One of those topics was pessimistic vs. optimistic people. She and I tend to be optimistic, but there are those in our circles who are most certainly not.

A faulty washer and subsequent flood does tend to cloud the sunny disposition, though.

Imagine this floor with two inches of water:

Intrigued? Yes, a sad little story follows.

We stayed in Tina’s sister’s place on the Upper West Side — a fantastic Riverside Drive address. Marion was in Florida and graciously let us stay. In return, we wanted to leave the place tidy with clean sheets. Tina left very early yesterday morning, so my job was to wash the sheets using the washer/dryer in the kitchen.

After the rinse cycle, I went into the kitchen and found the flood. Expletives followed. I spent an hour and a half physically mopping and mentally freaking. (Side note: I’ve met Marion three times, maybe.)

I even had to move the refrigerator.

As Tina’s other sister, Ann, remarked, “No good deed goes unpunished.”

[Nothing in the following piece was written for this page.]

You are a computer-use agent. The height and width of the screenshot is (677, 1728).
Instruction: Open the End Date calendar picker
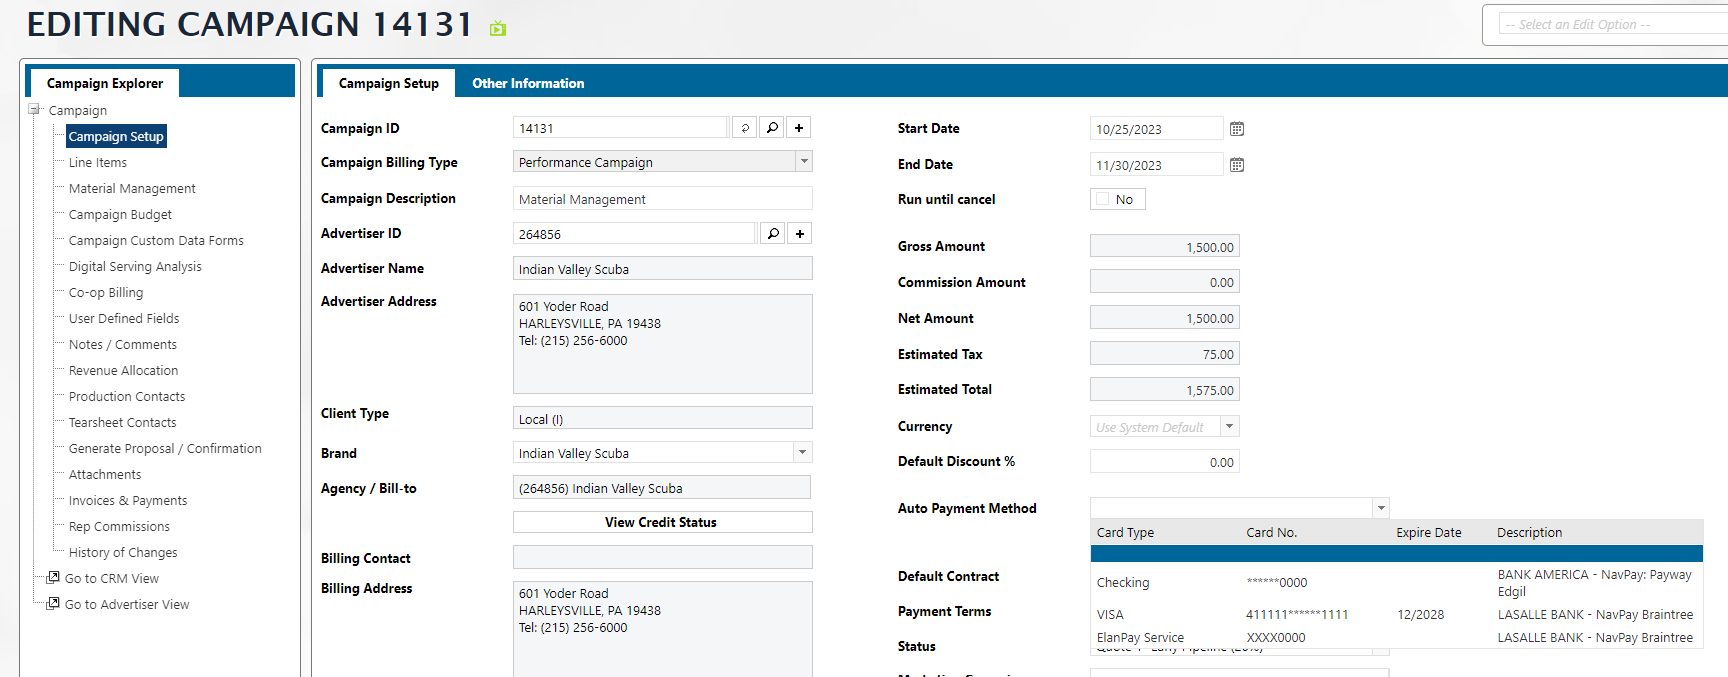pyautogui.click(x=1237, y=165)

I called Tina and left a message for Marion. Then the super appeared. Glenn was alerted to a water problem by a tenant on the 12th floor. Marion lives on the 16th floor. Yep. It was that bad.

Thus began a series of unfortunate events that challenged this optimistic person. So let’s look at those events from two points of view.

WASHER LEAK

The dark side: Massive flood that trickled down four flights and seeped into parquet floors — in the condo of a woman I barely know.

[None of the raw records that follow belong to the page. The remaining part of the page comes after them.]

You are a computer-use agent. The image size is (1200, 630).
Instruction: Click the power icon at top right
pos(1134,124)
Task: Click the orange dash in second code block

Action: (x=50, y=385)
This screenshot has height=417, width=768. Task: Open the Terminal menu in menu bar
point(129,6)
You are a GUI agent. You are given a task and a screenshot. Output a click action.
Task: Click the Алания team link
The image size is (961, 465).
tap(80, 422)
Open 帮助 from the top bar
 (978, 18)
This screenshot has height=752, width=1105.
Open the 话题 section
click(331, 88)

The bright side: I was still in the place when it happened. And Marion came home to clean sheets!

FEDEX SHIPPING (I offered to take another round of packages to FedEx for Tina, and I needed to send some of my own. The closest place wanted to charge $80, so I had to find an actual FedEx shipping center — 20 blocks away.)

The dark side: I carried 30 pounds of packages 20 blocks.

The bright side: I need the exercise, and my biceps got a workout.

AIRPORT RUSH (Because of all of the above, I ended up running late to get to La Guardia. To make matters worse, I had to get to the airport during Friday afternoon rush hour. I took the subway to 125th street and waited for the M60 bus. After a long wait during which I was silently screaming more expletives, I suggested to the four other La Guardia-bound people that we share a cab. They agreed, and the four of us got to the airport at 6:15 p.m. My plane was supposed to leave at 7!)

The dark side: I waited 45 minutes in the cold for a bus that never came, and then shared a cab with strangers. During the ride, I nearly soiled myself out of fear that I was going to miss my flight — the last direct one of the night.

The bright side: I made my flight, and even landed a little early. Plus, I met some interesting new people who all made their flights also.

I always say that it is great when good things happen. But if something bad happens, there is still something good: It makes a great story.

Hope you enjoyed mine!

* While in New York, I also had a lunch date with frequent blog contributor He Who Has Three Names: Shane Marshall Brown. Yay!